### WORK TO BE COMPLETED
Starting at the line that holds "Task: Refresh the dashboard" and stopping at the line that holds "Screen dimensions: 1534x1112", restate the records below word for word, with both of those lines included.

### EXERCISE MATERIALS
---

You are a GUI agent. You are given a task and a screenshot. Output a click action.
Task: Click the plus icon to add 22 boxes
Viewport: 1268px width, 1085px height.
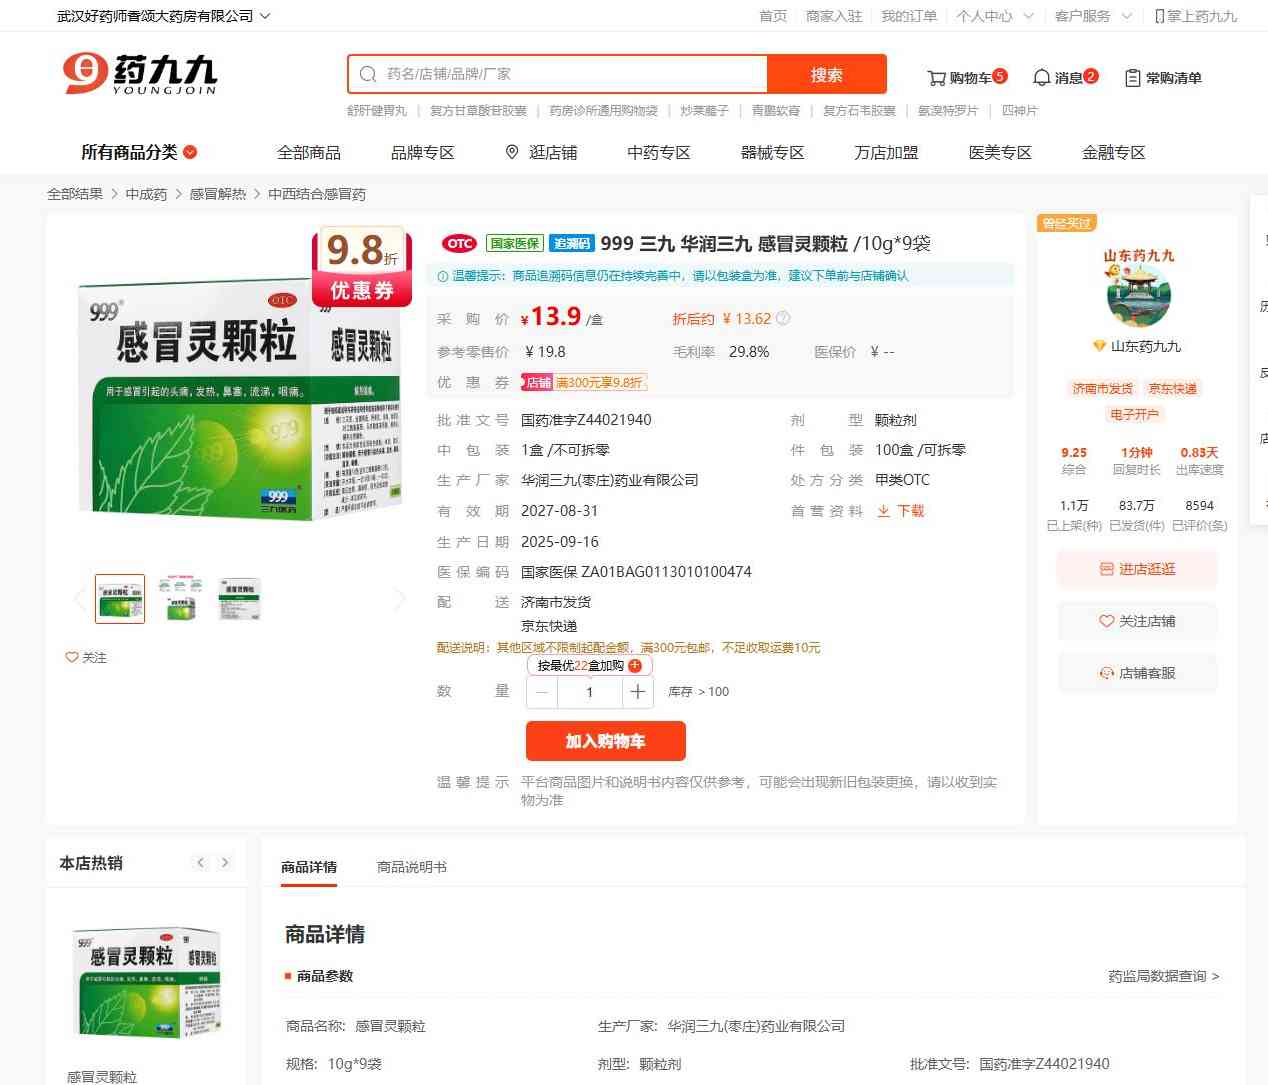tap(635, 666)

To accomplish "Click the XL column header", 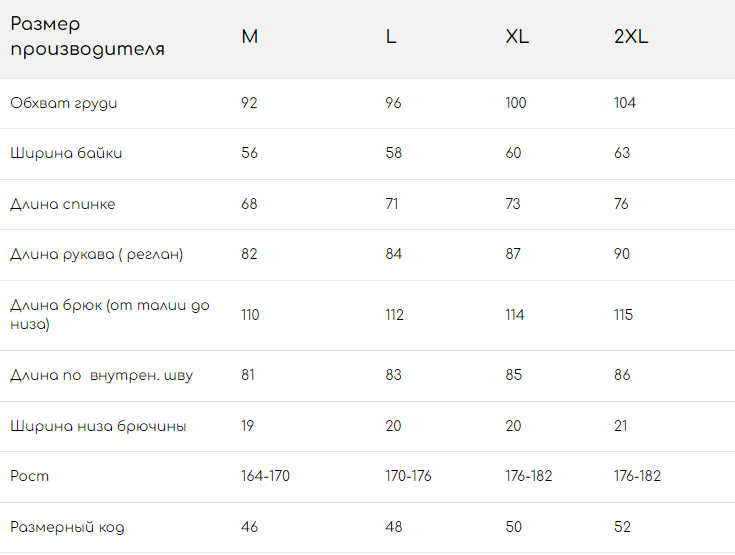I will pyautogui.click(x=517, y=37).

---

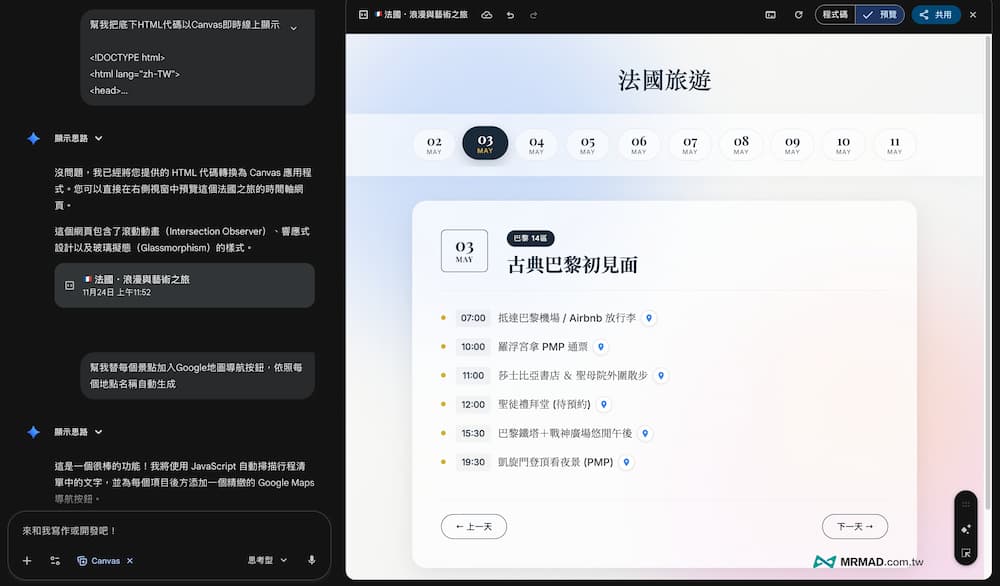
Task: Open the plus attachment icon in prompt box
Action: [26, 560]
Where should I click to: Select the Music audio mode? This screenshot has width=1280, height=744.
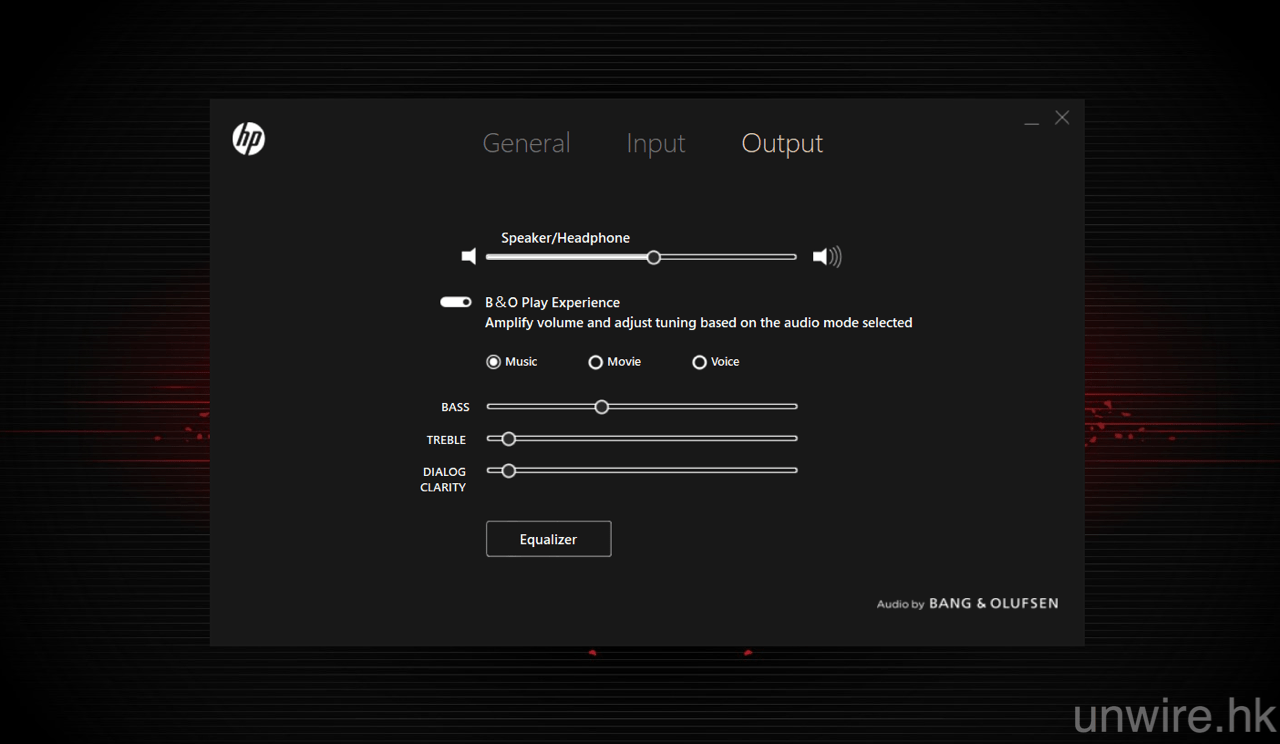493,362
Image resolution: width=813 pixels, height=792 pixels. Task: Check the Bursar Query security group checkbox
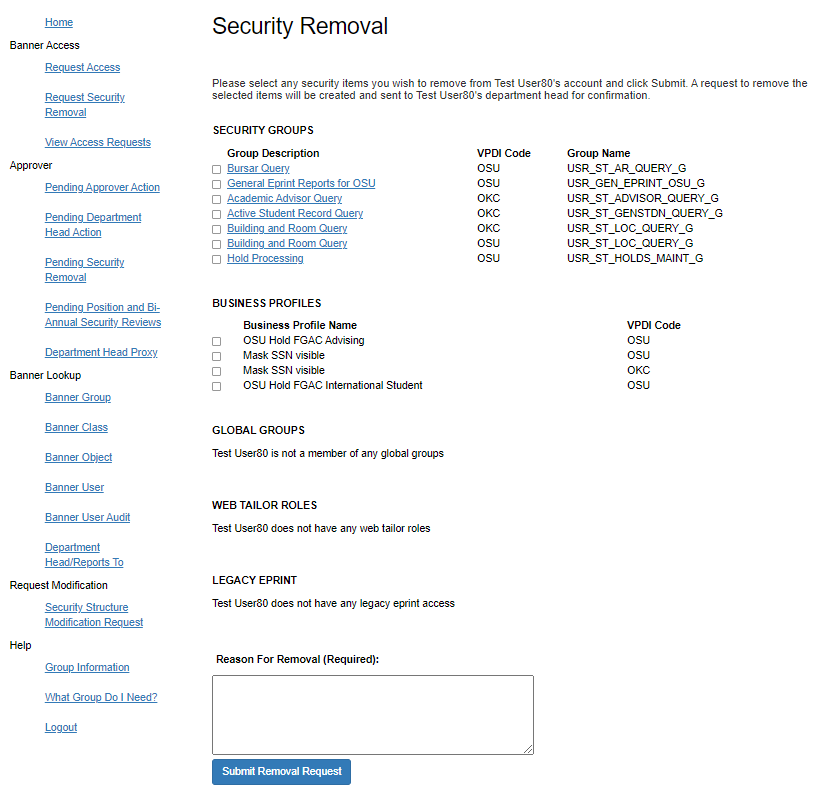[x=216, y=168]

---

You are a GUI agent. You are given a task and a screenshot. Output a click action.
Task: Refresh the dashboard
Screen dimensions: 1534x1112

---

### SOLUTION FOR THIS TASK
Task: Refresh the dashboard
Screen dimensions: 1534x1112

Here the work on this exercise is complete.